## WHAT IS EXPECTED
After locating the line that contains "The image size is (1319, 634)." in the records below, write out exactly that line and each line after it through the one that contains "Task: Click Virtual", and nothing else.

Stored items
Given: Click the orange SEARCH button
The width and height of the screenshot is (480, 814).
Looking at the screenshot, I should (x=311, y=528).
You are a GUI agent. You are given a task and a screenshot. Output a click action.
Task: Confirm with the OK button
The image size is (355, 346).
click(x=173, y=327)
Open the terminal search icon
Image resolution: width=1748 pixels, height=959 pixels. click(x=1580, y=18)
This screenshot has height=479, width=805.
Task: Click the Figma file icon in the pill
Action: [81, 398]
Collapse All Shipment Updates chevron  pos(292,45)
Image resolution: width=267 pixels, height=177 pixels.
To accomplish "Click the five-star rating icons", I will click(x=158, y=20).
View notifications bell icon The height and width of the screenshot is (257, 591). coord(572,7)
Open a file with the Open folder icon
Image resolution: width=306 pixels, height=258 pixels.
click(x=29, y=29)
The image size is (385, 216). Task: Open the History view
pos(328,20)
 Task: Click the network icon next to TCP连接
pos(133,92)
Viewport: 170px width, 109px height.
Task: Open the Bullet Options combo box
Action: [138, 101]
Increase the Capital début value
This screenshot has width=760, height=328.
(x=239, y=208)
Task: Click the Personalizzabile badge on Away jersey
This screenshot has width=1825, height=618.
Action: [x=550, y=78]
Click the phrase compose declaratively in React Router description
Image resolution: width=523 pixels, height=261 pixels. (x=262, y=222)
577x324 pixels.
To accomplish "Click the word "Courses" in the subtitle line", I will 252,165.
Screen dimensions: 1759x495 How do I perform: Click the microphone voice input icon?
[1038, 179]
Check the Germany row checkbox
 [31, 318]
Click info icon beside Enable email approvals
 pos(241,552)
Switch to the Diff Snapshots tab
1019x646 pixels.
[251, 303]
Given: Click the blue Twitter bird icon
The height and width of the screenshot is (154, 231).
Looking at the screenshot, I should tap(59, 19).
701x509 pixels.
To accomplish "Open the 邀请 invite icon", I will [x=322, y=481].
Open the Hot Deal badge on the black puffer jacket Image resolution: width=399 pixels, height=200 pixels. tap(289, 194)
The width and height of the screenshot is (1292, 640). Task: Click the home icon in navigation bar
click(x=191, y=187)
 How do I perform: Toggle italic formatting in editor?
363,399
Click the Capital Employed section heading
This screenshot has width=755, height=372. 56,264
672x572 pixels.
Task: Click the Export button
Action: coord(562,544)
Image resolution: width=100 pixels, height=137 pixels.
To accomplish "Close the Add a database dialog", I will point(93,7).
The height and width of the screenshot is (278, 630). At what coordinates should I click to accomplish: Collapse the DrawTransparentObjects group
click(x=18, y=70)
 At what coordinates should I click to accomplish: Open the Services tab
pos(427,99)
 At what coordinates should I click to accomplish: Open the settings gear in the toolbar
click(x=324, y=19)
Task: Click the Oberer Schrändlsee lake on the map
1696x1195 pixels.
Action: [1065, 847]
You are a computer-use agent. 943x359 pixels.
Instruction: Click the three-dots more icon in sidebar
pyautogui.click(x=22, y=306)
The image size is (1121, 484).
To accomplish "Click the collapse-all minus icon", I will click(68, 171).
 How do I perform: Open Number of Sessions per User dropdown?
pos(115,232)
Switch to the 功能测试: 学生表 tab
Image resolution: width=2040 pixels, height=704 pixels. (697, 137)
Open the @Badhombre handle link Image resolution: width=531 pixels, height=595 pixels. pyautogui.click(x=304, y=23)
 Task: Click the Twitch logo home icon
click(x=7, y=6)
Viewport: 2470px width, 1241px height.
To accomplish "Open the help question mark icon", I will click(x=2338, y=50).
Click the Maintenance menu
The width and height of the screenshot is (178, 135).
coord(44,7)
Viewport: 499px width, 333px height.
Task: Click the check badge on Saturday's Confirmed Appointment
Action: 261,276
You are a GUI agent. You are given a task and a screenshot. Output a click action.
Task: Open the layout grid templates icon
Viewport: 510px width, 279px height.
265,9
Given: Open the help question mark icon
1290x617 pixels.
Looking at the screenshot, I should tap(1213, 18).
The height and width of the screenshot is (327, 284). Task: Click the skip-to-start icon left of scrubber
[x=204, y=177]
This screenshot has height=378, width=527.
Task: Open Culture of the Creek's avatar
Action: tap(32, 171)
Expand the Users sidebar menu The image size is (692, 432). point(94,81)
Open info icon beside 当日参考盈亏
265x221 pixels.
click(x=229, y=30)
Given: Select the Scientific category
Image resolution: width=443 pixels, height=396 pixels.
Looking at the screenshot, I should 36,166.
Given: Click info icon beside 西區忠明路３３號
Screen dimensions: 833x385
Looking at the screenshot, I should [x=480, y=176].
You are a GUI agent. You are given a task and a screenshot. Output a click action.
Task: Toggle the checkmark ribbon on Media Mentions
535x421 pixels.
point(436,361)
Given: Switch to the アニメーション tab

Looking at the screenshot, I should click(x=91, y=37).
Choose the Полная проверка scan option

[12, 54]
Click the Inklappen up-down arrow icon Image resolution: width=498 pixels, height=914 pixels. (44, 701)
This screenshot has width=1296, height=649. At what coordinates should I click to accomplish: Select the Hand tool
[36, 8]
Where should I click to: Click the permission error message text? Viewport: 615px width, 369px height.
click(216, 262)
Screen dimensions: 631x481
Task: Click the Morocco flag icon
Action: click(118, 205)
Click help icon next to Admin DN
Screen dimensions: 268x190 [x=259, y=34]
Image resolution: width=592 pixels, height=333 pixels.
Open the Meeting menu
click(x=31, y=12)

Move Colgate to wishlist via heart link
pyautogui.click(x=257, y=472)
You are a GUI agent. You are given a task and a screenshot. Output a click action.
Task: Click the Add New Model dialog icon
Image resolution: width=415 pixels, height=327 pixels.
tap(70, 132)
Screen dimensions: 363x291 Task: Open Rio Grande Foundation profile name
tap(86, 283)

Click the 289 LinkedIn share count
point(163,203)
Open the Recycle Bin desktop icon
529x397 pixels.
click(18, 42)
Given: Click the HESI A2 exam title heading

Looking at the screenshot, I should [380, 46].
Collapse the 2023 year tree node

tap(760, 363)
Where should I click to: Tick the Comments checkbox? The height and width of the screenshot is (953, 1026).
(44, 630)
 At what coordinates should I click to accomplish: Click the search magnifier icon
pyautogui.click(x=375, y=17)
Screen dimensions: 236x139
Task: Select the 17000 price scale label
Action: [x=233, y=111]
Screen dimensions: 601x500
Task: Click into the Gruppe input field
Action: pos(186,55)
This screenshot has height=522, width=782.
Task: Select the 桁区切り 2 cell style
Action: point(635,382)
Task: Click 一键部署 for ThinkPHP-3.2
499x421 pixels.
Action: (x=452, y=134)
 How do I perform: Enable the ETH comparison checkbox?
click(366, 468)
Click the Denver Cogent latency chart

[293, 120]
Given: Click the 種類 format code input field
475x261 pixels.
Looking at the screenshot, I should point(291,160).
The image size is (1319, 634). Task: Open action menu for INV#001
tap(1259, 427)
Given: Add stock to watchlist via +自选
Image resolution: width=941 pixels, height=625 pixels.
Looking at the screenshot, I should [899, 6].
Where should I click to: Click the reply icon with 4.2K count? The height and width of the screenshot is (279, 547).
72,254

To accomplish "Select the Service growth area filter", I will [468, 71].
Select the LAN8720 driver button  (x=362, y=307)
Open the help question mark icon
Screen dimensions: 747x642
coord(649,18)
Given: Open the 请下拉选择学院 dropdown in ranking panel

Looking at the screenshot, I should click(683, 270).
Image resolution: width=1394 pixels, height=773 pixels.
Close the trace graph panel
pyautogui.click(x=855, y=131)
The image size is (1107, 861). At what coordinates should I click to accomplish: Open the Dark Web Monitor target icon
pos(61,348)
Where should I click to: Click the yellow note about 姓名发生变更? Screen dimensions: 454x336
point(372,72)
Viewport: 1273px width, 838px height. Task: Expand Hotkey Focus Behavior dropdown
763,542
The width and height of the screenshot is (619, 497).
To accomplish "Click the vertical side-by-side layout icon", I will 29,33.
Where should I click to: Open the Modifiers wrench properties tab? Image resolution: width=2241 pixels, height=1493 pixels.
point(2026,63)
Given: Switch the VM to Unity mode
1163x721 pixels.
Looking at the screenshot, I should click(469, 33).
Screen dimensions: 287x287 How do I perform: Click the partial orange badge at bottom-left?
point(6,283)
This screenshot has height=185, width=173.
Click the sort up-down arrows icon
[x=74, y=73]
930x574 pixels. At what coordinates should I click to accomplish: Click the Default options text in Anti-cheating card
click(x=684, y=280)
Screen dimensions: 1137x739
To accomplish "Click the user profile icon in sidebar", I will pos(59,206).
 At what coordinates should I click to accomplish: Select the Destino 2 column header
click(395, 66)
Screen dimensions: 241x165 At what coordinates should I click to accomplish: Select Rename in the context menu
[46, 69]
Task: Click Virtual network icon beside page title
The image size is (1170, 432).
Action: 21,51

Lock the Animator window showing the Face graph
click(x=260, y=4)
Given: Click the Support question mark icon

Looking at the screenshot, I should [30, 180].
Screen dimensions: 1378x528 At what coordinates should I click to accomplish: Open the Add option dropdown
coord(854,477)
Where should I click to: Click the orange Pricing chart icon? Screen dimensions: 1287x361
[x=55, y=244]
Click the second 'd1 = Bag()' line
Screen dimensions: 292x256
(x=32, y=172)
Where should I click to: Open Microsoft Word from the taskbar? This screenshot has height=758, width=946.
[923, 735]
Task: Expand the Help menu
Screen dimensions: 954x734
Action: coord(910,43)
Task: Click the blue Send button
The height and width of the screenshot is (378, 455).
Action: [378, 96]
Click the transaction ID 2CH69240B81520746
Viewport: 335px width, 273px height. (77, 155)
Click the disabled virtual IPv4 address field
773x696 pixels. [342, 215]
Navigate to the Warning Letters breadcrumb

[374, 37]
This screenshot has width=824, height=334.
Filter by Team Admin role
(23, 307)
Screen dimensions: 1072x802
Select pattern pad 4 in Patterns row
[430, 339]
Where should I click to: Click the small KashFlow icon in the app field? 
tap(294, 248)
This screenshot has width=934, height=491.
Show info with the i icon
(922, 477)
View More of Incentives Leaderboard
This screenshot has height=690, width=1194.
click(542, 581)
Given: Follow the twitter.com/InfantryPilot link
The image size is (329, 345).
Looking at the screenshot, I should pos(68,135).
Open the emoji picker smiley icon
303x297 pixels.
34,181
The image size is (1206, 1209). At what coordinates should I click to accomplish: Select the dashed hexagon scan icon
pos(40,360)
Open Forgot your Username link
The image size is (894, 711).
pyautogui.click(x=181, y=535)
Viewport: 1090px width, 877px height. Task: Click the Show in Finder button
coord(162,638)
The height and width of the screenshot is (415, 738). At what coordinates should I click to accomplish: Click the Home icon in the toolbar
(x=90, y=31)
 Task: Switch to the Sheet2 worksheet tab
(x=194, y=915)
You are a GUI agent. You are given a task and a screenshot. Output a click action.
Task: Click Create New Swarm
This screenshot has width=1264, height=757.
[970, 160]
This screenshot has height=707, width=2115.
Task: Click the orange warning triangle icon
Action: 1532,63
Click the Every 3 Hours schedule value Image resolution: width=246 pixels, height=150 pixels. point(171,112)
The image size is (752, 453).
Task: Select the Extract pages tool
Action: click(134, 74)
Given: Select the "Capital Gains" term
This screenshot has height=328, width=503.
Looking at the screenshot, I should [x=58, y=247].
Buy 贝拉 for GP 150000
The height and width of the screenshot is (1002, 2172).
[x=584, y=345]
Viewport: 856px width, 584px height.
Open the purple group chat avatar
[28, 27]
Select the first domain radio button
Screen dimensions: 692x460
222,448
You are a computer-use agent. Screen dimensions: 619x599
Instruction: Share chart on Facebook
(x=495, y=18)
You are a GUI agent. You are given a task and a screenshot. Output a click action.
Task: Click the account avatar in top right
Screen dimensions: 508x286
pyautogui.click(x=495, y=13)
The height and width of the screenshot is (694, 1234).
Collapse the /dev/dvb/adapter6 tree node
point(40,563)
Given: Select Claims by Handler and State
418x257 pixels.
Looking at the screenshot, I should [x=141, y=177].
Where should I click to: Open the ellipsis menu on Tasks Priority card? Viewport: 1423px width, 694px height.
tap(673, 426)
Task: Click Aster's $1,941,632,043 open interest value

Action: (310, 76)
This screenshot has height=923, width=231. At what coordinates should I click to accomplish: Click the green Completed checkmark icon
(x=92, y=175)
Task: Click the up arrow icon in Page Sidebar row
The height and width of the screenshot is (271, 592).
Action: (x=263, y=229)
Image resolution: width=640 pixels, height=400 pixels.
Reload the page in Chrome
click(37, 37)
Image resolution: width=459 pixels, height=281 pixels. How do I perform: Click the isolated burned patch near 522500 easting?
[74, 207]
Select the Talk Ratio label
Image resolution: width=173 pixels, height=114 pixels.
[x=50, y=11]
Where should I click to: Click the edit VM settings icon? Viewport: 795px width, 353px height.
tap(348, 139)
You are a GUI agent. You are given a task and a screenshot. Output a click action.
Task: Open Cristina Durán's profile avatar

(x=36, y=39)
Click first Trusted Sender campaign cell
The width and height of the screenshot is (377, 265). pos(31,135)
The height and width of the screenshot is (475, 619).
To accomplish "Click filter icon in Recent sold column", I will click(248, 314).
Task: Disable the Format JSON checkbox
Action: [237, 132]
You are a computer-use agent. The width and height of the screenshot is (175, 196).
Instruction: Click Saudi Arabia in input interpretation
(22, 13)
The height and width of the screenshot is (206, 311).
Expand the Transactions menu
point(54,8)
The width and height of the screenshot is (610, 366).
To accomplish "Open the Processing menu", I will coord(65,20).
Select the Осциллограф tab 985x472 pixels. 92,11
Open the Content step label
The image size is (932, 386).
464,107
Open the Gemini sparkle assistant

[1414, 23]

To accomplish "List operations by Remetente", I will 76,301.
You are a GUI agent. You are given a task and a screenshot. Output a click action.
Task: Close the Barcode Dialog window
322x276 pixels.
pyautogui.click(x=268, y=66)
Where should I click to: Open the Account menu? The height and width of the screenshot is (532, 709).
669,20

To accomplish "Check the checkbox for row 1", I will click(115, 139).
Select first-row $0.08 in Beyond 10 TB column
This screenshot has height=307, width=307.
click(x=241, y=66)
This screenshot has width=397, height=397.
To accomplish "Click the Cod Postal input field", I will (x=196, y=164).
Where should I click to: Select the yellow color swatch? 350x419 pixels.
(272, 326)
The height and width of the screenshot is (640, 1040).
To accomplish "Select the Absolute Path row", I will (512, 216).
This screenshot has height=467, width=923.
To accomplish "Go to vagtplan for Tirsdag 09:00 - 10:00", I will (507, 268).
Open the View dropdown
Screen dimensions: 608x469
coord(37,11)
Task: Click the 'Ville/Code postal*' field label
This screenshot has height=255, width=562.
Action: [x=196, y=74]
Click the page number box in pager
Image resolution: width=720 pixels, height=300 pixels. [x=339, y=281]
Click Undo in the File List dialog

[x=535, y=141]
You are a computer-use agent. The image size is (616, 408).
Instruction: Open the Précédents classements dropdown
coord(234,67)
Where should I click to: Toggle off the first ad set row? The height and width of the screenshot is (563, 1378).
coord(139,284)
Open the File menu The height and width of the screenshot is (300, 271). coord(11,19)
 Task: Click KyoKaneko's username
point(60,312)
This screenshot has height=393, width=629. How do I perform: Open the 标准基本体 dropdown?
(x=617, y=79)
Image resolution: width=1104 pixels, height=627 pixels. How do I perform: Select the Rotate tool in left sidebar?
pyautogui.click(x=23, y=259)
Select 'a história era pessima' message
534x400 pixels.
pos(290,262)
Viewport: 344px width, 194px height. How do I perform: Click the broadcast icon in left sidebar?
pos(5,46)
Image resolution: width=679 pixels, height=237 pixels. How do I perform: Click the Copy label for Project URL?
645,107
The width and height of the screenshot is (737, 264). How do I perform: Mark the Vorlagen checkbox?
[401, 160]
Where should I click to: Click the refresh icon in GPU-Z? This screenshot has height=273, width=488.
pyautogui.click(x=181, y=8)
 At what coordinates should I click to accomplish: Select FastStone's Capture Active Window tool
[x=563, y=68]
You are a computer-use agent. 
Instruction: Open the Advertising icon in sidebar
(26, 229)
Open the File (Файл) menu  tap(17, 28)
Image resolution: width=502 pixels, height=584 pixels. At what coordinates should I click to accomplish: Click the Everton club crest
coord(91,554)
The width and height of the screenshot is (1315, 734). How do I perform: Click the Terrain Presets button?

## RESPONSE TO THE TASK
The image size is (1319, 634). Task: Open action menu for INV#001
tap(1259, 427)
Given: Add stock to watchlist via +自选
Image resolution: width=941 pixels, height=625 pixels.
Looking at the screenshot, I should [899, 6].
Where should I click to: Click the reply icon with 4.2K count? The height and width of the screenshot is (279, 547).
72,254

To accomplish "Select the Service growth area filter", I will [468, 71].
Select the LAN8720 driver button  (x=362, y=307)
Open the help question mark icon
Screen dimensions: 747x642
coord(649,18)
Given: Open the 请下拉选择学院 dropdown in ranking panel

Looking at the screenshot, I should click(683, 270).
Image resolution: width=1394 pixels, height=773 pixels.
Close the trace graph panel
pyautogui.click(x=855, y=131)
The image size is (1107, 861). At what coordinates should I click to accomplish: Open the Dark Web Monitor target icon
pos(61,348)
Where should I click to: Click the yellow note about 姓名发生变更? Screen dimensions: 454x336
point(372,72)
Viewport: 1273px width, 838px height. Task: Expand Hotkey Focus Behavior dropdown
763,542
The width and height of the screenshot is (619, 497).
To accomplish "Click the vertical side-by-side layout icon", I will 29,33.
Where should I click to: Open the Modifiers wrench properties tab? Image resolution: width=2241 pixels, height=1493 pixels.
point(2026,63)
Given: Switch the VM to Unity mode
1163x721 pixels.
Looking at the screenshot, I should click(469, 33).
Screen dimensions: 287x287 How do I perform: Click the partial orange badge at bottom-left?
point(6,283)
This screenshot has height=185, width=173.
Click the sort up-down arrows icon
[x=74, y=73]
930x574 pixels. At what coordinates should I click to accomplish: Click the Default options text in Anti-cheating card
click(x=684, y=280)
Screen dimensions: 1137x739
To accomplish "Click the user profile icon in sidebar", I will pos(59,206).
 At what coordinates should I click to accomplish: Select the Destino 2 column header
click(395, 66)
Screen dimensions: 241x165 At what coordinates should I click to accomplish: Select Rename in the context menu
[46, 69]
Task: Click Virtual network icon beside page title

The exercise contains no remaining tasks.